Task requirements:
1. List every number written in digits in the Sunday update post about Tropico 3, in the order in which they appear.
2. Write a continuation of the Sunday update post about Tropico 3, starting after its final sentence.

Quoted passage:
Sunday Updates Still Need Titles?
I actually have another rant in mind for whenever I’ll somehow manage to get around to writing it, which strangely enough hasn’t been the case during the past couple of weeks, but for the moment you’ll just get the regular Sunday update, obviously mainly here in order to stick to the rule of writing two posts per week. As I keep saying, that in itself is quite something, considering my mood in general and what’s been going on lately in particular.
Still relatively hooked on Tropico 3, though it’s getting rather tedious, especially when it comes to starting a new mission. At least I’m no longer failing, as I managed to get through whatever problems came my way and make it through all missions except that absolutely terrible Viva Tropico one with relative ease. I completed 11 from the original campaign so far and the 12th is now going very well, though I was in a tight spot at some point, so the end is in sight, as there seem to be a total of 15 missions. At this point I’m not sure whether I’ll check out any additional content or even play any sandbox games once I’m done with this campaign, but it was all right while it lasted.

Data section:

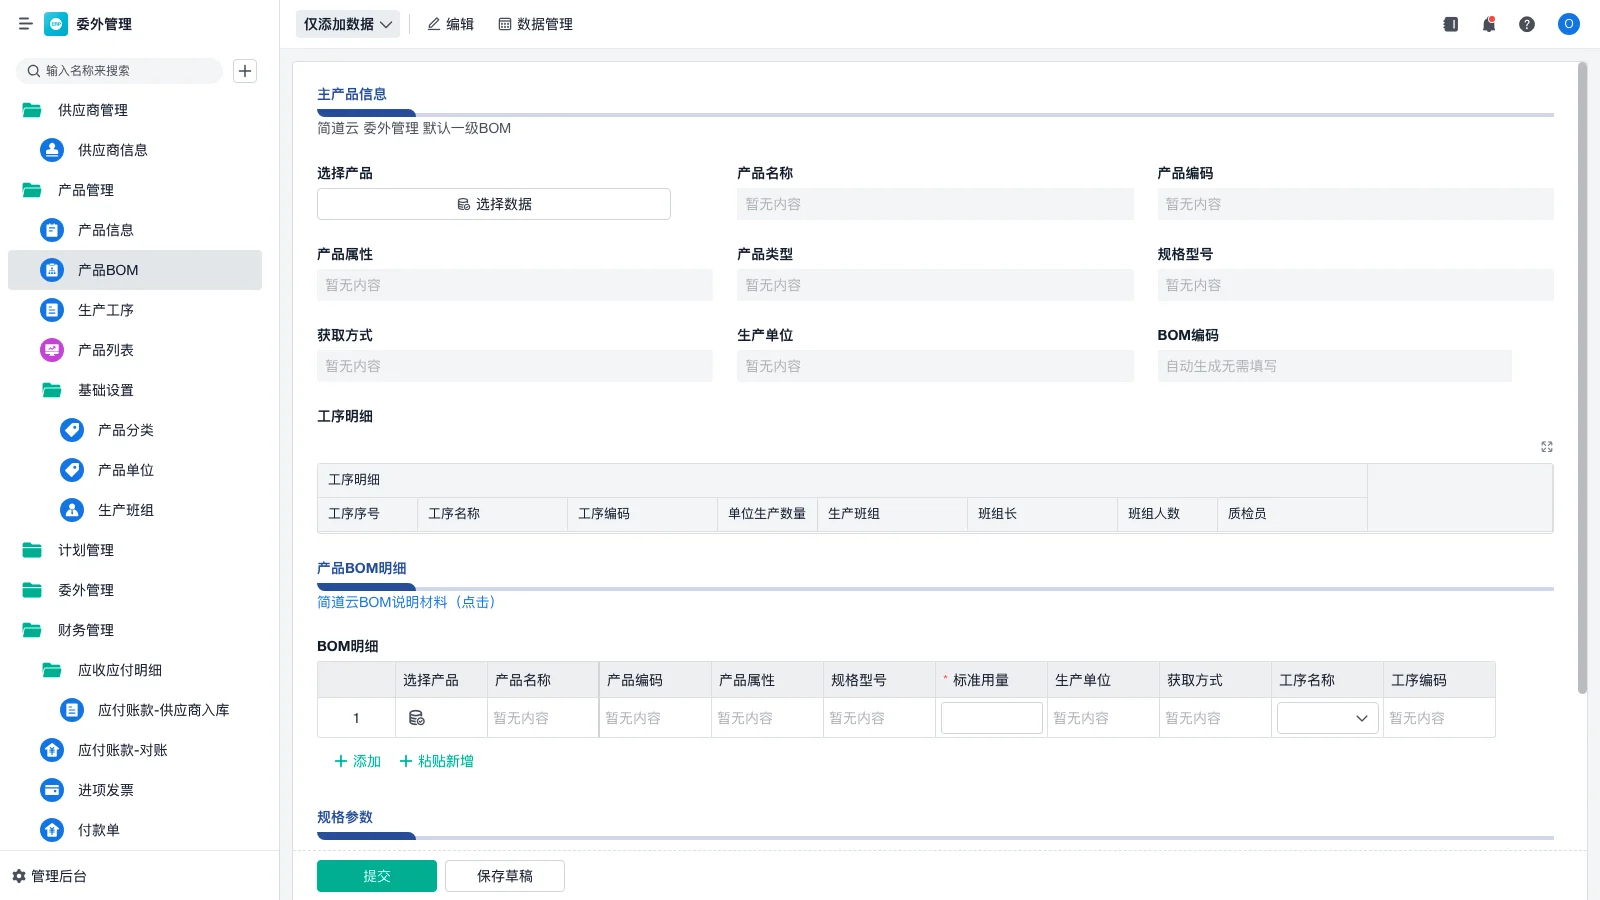Open the 简道云BOM说明材料（点击） link
This screenshot has width=1600, height=900.
406,602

Per-task answers:
1. 3, 11, 12th, 15

2.
All right and necessary, if I was to have any chance of doing much of anything after she put me on ignore. Crawling out of bed without some new obsession to crawl to would have been terribly difficult during such a time, as would have been doing pretty much anything else. I’m more or less crashing whenever I quit the game anyway, though at least I’m talking to someone even though I have once again stopped logging on to Yahoo! Messenger ever since I noticed that I was on ignore, so there is one other thing to look forward to somewhat. Not that talking doesn’t make me think of her and miss her even more, as I already explained a week ago, but it’s pretty nice nevertheless…
Understandably, all of this makes writing even harder, and I’m not just talking about the blog. In fact, I’m not really talking about the blog at all, but about the fact that what’s being added to my story these days is even crappier than the crap that I’ve been writing so far. Adding being nearly unable to even focus on the story to my inability to put thoughts into a human-readable form and my known creative blocks makes for a very unpleasant picture, doesn’t it?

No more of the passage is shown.